Quote:"When we have obtained emails in the course of our ongoing criminal investigation, we have secured either the account owner's consent or appropriate criminal process," Carr said.
Let's parse this claim, eh?
1. They claim to be conducting a "criminal investigation," which seeks evidence of a crime.
2. The was no warrant sought or issued when the FBI extracted all emails of every kind pertaining to the Trump transition team. Therefore any reference to the "appropriate criminal process" does not, and cannot, apply here.
3. That leaves "the account owner's consent" as the purported basis for their fishing expedition.

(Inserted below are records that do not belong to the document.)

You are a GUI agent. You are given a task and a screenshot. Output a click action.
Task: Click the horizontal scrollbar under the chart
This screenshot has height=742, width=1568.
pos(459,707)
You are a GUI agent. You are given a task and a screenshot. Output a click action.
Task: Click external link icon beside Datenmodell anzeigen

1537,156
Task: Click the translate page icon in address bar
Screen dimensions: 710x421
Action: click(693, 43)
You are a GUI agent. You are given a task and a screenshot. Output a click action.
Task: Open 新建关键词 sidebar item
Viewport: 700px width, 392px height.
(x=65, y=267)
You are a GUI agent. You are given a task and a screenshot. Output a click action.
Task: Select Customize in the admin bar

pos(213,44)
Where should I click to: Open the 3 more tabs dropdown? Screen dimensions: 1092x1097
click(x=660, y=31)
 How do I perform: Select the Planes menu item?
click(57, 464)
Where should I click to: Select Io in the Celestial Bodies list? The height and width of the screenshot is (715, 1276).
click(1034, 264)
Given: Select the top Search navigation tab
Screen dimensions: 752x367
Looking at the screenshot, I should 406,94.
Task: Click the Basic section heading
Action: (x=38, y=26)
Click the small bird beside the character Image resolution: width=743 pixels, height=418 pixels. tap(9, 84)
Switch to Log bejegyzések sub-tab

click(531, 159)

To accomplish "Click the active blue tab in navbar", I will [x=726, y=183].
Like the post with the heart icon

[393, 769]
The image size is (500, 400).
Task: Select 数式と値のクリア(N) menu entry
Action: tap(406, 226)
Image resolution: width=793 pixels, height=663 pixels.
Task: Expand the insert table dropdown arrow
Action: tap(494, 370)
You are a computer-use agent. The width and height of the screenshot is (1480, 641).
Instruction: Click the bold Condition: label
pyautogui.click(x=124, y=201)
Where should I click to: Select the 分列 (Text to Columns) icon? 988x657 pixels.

I'll go back to the landlord/tenant analogy I made previously. I may be, as a landlord, the owner of public record of a particular house. But that does NOT give me (or anyone else) the right to either (a) search the property to my heart's content or (b) give permission to law enforcement officials to do so when the use of the property has been given to a tenant. The tenant's belongings are not mine, even if the real estate itself is. HIS consent is required, not mine.
Any claim that the GSA "owns" the records of private, non-governmental persons just because they may "own" the equipment the records are contained in is absolutely bogus. Likewise, the frivolous claim that only the consent of the "account owner" is required to confiscate the private communications of persons allowed to use that account is ridiculous.
Trump's attorneys are absolutely correct when they claim that the emails belong to (are "owned by") their creators and NOT by the GSA. The GSA has no authority to "consent" to the FBI's fishing expedition. That they did so puts them at jeopardy of legal liability.
I will now await the onslaught of cheese-eaters who will insist that this kind of soviet-state invasion of privacy is both legal and desirable.